DATA FOR PROCESSING Block Start

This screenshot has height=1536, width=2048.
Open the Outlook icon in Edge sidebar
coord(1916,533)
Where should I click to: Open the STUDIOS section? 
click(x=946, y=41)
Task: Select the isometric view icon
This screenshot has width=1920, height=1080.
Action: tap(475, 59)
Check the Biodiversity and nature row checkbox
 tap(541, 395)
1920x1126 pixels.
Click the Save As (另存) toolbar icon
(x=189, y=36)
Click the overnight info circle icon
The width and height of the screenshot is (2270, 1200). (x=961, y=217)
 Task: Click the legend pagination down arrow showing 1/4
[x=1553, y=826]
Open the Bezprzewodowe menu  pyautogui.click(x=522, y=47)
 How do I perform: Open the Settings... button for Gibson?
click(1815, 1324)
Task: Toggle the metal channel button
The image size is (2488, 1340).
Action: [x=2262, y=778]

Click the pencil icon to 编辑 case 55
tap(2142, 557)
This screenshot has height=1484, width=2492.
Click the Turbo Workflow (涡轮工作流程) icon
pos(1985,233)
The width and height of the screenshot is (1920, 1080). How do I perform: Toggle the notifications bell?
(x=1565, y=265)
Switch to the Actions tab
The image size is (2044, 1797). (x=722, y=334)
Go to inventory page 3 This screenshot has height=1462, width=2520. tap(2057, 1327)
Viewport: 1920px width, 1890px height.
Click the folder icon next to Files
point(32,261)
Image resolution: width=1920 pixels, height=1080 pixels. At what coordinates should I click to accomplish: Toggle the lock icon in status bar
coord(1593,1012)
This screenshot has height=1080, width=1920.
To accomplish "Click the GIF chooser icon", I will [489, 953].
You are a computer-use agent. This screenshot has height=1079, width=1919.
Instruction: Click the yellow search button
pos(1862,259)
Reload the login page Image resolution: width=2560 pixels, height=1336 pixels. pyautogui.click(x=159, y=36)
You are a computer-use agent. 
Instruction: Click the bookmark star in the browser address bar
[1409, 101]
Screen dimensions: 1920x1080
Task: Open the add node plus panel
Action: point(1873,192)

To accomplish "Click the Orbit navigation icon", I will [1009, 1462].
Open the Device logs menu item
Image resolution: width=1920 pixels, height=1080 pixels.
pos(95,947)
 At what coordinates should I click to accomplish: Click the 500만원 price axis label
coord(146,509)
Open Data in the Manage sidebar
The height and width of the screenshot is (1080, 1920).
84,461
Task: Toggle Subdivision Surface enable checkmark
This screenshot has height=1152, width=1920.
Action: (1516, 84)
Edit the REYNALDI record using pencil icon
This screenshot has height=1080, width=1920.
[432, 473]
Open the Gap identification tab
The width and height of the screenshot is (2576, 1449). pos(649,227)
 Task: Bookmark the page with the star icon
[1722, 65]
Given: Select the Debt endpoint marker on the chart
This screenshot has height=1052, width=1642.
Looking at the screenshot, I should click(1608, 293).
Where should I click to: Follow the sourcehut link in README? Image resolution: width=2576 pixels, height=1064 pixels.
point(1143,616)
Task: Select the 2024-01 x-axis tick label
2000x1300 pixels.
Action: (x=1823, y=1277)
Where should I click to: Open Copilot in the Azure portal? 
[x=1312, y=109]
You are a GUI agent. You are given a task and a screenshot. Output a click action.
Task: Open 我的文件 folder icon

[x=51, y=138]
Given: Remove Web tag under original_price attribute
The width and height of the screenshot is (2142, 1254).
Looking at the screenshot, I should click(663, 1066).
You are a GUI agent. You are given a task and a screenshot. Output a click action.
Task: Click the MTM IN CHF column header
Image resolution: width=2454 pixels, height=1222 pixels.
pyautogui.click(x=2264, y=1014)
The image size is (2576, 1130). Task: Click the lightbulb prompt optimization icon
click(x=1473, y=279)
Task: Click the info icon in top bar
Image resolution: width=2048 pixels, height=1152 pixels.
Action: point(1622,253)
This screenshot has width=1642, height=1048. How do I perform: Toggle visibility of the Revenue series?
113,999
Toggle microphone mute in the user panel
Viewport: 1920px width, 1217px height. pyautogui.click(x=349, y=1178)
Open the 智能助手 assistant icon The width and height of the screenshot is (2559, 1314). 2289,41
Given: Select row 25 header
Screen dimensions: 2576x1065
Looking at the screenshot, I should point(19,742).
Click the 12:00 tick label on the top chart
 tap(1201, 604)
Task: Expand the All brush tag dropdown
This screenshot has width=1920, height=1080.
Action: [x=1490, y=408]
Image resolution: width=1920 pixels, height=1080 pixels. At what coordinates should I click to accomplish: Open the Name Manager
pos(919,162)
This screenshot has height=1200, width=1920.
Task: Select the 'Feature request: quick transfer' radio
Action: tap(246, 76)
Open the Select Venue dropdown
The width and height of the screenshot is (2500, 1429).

DATA FOR PROCESSING Block End

WHAT YOU SHOULD DO:
Look over the records. Copy the lines that include the word "computer".

FINAL ANSWER:
You are a computer-use agent. This screenshot has height=1079, width=1919.
You are a computer-use agent. 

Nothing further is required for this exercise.